We used to use a boat oar an scrape barnacles off the pilings and then use treble to snag em like mullet


----------



## vikingfan

we want to start trying to fish for sheepshead, but don't know much about them. So you don't feel them bite? What is the best way to clean them? Any info is appreciated. We have a 10 yr old son and all he wants to do is fish!! He's better than the rest of us too.


----------



## eym_sirius

I clean them using an electric knife. I catch them two ways: In clear water where I can see them, I can see the bite. That's the easiest way. If I can't see the bite, then I try to be super-fast on the hook set. Sometimes they just nail it! Other times,in less clear water, I try to set the hook before the end of the tap. I like to do it that way, because it's an exercise in concentration and diligence. Fiddler crabs, live shrimp (when they're thick) - that's what I've used in the past.

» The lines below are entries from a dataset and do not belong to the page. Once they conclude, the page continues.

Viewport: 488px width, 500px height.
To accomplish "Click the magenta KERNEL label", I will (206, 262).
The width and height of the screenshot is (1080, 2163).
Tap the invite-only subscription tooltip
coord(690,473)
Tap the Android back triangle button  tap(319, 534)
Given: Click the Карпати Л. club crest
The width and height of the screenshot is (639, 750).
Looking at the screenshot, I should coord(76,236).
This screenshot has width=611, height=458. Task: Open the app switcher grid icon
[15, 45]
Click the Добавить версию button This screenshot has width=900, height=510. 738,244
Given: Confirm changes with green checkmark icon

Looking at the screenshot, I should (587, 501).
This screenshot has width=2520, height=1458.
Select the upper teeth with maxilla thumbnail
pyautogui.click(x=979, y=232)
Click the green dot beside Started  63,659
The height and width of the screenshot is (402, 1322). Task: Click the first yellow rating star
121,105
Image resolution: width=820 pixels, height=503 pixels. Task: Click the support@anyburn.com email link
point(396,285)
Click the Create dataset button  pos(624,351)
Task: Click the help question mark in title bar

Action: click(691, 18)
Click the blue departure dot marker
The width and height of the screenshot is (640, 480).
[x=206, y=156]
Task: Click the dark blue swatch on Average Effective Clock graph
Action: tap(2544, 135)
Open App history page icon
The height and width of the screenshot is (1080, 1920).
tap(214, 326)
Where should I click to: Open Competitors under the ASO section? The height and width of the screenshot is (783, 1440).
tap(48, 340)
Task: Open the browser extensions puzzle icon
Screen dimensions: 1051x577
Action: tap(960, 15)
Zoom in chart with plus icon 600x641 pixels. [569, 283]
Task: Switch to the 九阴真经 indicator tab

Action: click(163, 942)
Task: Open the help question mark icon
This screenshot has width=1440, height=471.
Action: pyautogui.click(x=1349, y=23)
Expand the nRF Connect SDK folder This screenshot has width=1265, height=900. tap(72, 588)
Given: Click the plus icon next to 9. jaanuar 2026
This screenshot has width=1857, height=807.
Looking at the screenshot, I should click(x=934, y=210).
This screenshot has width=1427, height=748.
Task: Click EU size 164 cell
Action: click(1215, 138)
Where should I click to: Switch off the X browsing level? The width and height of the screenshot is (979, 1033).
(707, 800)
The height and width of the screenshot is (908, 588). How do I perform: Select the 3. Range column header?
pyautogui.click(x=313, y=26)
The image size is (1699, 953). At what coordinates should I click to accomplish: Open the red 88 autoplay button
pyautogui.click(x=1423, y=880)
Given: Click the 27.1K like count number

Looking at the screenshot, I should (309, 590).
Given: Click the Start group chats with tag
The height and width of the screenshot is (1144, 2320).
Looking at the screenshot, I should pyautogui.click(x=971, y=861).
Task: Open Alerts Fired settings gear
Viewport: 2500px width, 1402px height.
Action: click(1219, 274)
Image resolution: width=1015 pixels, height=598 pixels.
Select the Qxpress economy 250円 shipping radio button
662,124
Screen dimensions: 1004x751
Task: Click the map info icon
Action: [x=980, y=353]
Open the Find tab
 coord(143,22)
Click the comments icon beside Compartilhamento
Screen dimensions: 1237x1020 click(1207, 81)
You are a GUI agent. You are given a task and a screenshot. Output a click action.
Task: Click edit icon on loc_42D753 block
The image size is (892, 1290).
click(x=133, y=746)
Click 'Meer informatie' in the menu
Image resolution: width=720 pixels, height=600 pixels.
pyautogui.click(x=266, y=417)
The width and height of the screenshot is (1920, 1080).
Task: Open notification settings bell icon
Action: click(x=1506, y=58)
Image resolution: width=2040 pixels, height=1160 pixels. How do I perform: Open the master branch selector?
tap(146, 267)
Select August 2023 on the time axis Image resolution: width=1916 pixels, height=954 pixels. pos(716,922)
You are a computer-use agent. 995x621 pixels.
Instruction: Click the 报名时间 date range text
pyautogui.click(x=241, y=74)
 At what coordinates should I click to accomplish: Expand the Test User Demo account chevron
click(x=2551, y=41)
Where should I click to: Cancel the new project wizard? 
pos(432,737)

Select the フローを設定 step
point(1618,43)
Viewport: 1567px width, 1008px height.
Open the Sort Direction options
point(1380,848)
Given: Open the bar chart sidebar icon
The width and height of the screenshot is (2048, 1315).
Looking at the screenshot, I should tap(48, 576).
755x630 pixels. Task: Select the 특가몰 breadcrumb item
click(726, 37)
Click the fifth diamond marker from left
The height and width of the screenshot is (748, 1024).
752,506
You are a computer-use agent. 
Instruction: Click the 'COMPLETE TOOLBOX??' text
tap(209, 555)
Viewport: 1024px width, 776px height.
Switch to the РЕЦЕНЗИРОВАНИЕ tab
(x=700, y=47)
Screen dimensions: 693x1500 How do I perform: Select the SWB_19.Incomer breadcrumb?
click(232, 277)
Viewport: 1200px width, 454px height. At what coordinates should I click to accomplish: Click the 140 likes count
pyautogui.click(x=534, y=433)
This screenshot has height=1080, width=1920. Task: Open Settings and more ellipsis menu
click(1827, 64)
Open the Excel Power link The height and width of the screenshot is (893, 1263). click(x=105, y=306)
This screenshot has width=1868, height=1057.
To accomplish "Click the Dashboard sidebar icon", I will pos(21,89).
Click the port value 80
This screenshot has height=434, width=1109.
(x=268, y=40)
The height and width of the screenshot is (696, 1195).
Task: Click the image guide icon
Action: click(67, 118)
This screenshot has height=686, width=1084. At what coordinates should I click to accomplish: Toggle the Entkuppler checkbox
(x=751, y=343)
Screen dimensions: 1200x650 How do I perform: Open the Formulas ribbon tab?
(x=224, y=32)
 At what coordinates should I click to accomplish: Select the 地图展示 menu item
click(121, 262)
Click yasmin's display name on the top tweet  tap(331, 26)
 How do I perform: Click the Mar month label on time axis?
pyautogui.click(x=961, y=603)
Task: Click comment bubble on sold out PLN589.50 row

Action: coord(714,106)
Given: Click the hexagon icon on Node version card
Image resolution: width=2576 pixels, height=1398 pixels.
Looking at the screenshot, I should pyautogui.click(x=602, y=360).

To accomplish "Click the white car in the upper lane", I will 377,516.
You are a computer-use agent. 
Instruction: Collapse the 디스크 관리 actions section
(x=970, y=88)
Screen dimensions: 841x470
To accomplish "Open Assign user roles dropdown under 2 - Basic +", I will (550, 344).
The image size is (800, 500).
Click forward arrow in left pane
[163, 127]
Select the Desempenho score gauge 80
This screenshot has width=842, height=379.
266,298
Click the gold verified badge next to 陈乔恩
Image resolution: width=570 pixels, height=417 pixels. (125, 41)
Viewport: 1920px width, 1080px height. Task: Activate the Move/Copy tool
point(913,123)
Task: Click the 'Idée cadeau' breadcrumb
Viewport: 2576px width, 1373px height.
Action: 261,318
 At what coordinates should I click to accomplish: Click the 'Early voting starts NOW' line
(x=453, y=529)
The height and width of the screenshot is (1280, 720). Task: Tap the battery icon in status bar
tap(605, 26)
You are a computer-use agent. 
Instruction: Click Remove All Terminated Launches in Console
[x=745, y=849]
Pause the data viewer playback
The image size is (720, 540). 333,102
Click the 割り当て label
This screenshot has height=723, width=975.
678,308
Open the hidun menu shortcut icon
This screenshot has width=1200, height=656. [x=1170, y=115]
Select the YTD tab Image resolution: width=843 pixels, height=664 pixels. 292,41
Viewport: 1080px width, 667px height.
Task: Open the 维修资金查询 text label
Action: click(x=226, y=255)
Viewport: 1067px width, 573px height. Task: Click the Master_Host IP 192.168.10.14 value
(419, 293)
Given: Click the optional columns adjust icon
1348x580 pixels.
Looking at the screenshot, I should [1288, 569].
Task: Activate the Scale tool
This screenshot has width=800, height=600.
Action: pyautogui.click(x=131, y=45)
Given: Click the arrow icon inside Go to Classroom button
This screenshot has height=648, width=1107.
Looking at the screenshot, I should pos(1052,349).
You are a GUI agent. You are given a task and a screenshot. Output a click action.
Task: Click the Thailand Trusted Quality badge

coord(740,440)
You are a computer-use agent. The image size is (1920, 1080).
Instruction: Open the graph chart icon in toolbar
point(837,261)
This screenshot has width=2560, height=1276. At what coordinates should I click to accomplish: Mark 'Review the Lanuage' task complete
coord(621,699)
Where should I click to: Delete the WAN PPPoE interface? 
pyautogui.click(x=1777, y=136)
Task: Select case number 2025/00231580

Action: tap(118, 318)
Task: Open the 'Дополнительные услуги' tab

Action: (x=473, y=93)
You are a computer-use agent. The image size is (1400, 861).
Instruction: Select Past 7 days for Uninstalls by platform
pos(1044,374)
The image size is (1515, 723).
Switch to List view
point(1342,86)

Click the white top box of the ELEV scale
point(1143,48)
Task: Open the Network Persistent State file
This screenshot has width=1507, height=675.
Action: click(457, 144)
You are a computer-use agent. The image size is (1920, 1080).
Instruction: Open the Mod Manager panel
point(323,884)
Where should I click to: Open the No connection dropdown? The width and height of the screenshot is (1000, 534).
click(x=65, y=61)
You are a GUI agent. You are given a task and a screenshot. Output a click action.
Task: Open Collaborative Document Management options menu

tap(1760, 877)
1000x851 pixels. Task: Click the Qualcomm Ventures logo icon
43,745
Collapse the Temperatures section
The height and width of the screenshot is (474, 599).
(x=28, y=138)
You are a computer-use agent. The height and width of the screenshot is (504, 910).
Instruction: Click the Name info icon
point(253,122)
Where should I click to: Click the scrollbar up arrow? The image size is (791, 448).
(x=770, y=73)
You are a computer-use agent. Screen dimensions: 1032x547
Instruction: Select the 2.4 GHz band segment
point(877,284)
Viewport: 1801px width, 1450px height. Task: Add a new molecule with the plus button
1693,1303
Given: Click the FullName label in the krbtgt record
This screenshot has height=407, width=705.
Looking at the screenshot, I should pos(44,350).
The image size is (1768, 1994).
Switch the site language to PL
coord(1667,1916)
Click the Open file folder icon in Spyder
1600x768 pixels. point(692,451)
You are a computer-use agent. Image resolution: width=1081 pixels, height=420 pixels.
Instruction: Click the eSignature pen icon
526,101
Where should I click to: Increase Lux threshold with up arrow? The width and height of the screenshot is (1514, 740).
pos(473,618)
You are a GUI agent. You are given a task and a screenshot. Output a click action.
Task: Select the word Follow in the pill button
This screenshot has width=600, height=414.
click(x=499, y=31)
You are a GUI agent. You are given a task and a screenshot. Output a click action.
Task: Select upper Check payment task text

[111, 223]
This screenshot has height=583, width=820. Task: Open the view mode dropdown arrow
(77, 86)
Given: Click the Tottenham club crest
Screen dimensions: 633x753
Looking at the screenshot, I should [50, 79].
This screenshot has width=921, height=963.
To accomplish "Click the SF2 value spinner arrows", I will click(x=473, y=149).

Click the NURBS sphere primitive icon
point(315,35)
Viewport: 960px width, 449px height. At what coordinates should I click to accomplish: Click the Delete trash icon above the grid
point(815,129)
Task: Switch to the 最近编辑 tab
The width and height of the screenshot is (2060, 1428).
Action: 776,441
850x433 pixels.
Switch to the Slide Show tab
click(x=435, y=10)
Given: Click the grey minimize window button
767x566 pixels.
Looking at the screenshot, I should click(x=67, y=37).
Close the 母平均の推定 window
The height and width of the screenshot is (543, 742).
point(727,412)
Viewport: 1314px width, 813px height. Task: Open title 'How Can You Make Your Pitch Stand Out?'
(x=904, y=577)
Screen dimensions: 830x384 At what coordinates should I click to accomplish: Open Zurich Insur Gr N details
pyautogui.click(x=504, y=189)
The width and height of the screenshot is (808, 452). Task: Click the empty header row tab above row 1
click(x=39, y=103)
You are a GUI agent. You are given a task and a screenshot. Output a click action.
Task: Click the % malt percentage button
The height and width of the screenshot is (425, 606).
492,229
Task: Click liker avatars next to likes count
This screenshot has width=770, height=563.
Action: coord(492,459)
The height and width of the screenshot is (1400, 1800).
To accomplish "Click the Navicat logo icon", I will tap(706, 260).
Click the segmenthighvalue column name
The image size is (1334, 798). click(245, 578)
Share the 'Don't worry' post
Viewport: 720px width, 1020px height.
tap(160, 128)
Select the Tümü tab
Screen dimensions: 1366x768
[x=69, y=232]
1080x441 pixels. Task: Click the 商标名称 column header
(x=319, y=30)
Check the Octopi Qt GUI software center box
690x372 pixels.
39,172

I use a florocarbon leader of about 18 - 20 inches with an egg shaped weight above a small swivel. Definitely a j-shaped hook! I've had the best luck in late March/early April. But late February/early March has worked for me, too, at Bob Sikes, using fiddler crabs right off the bottom.


----------



## vietvet

Vikingfan,

I'd be glad to show you what I know about the sport....perhaps we could meet up in the next few weeks. When out Sat and hooked 20+, seven good keepers. I fish the I-10 bridge area, Escambia Bay most times. PM me and we'll set something up.


----------